Directions → Some lines in the records below may hold the word "height"; give the number of those lines and nothing else.
* * * * * * *
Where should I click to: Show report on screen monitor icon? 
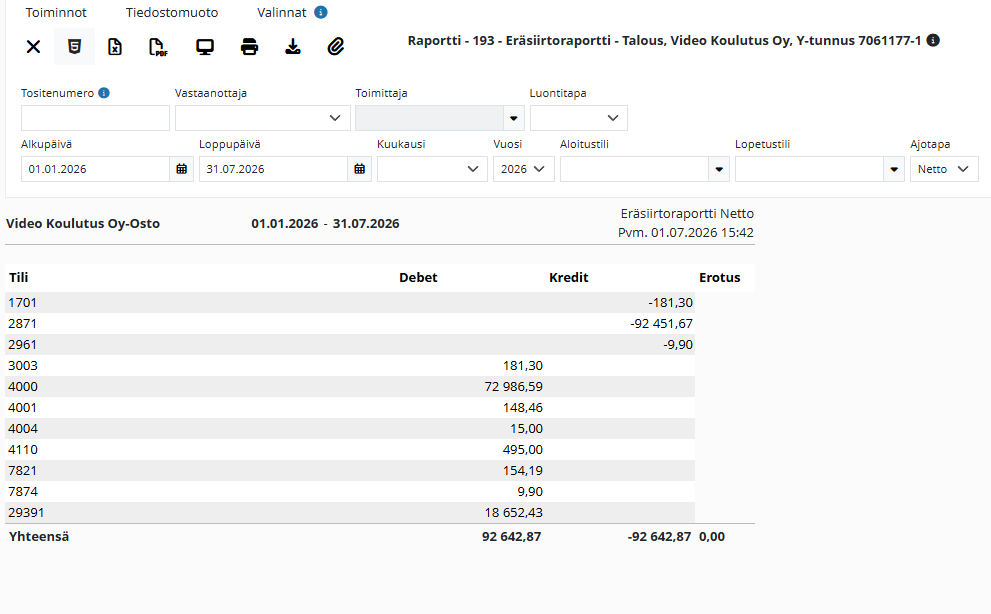point(205,47)
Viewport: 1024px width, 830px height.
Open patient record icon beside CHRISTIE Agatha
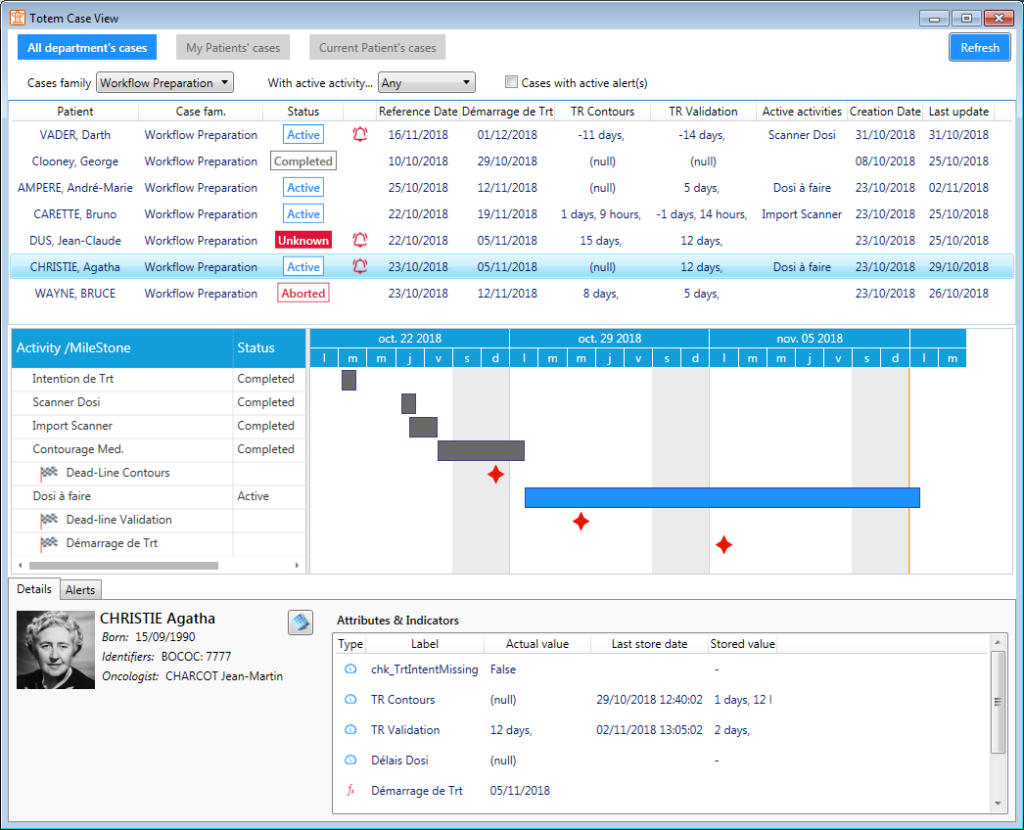(x=301, y=622)
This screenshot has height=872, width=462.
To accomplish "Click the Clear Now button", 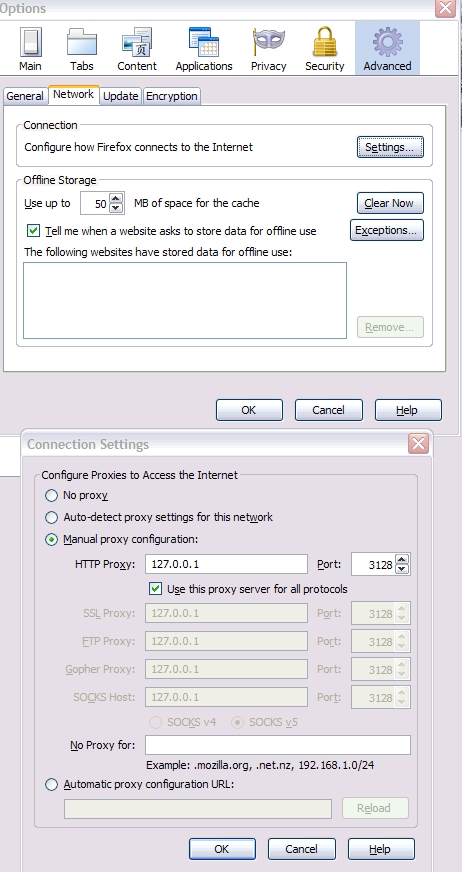I will (390, 203).
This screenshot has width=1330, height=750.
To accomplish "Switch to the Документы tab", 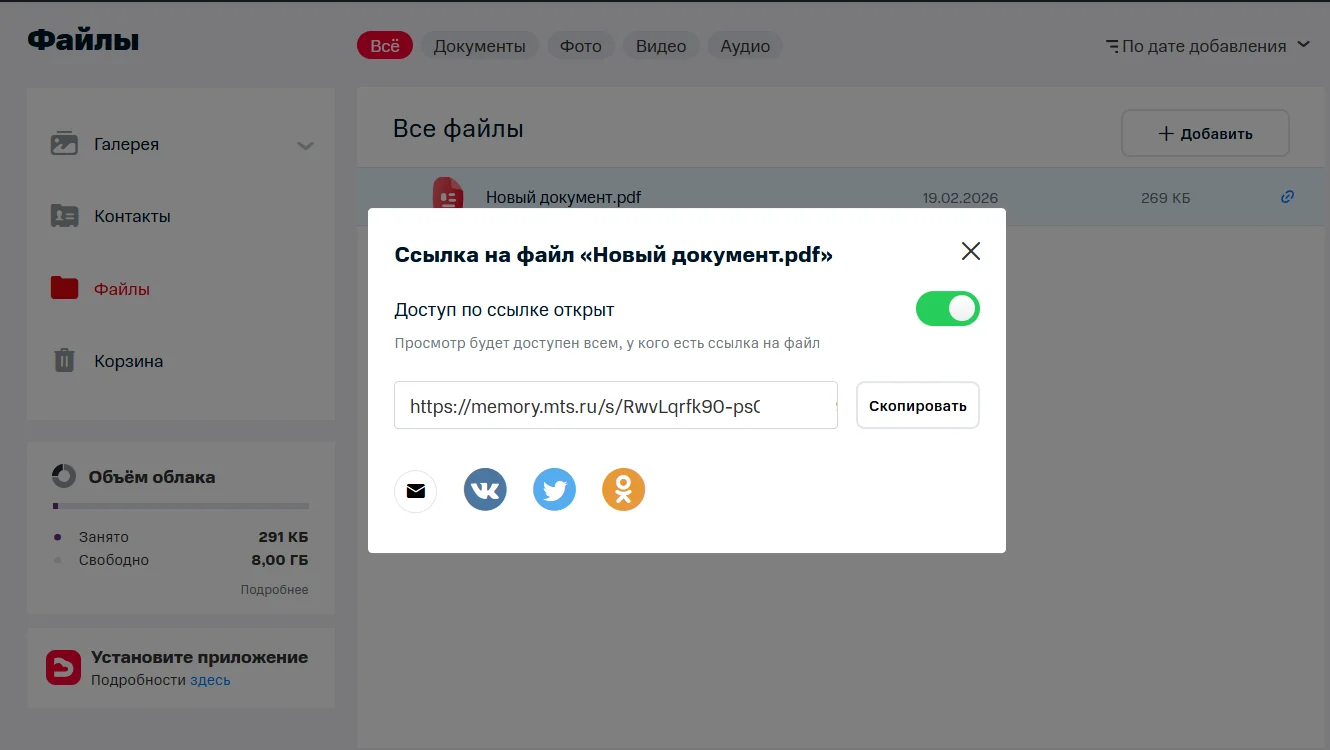I will coord(479,46).
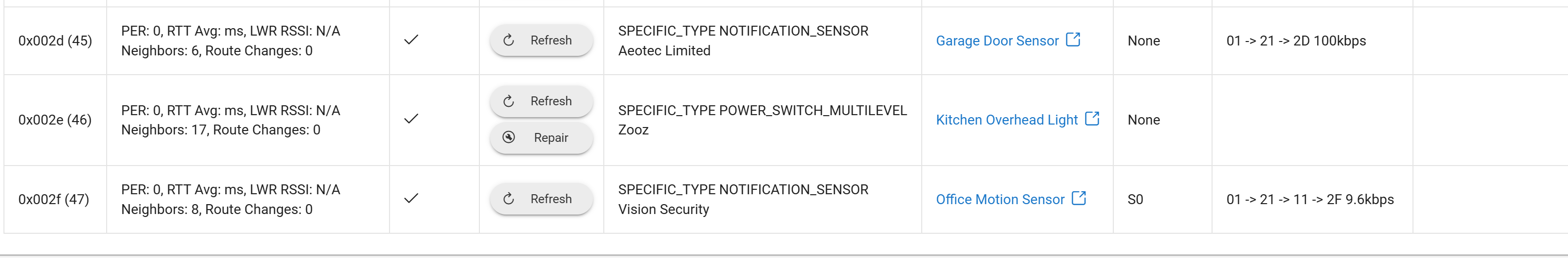
Task: Click the S0 security cell for Office Motion Sensor
Action: point(1135,200)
* * * * * * *
Your response → 3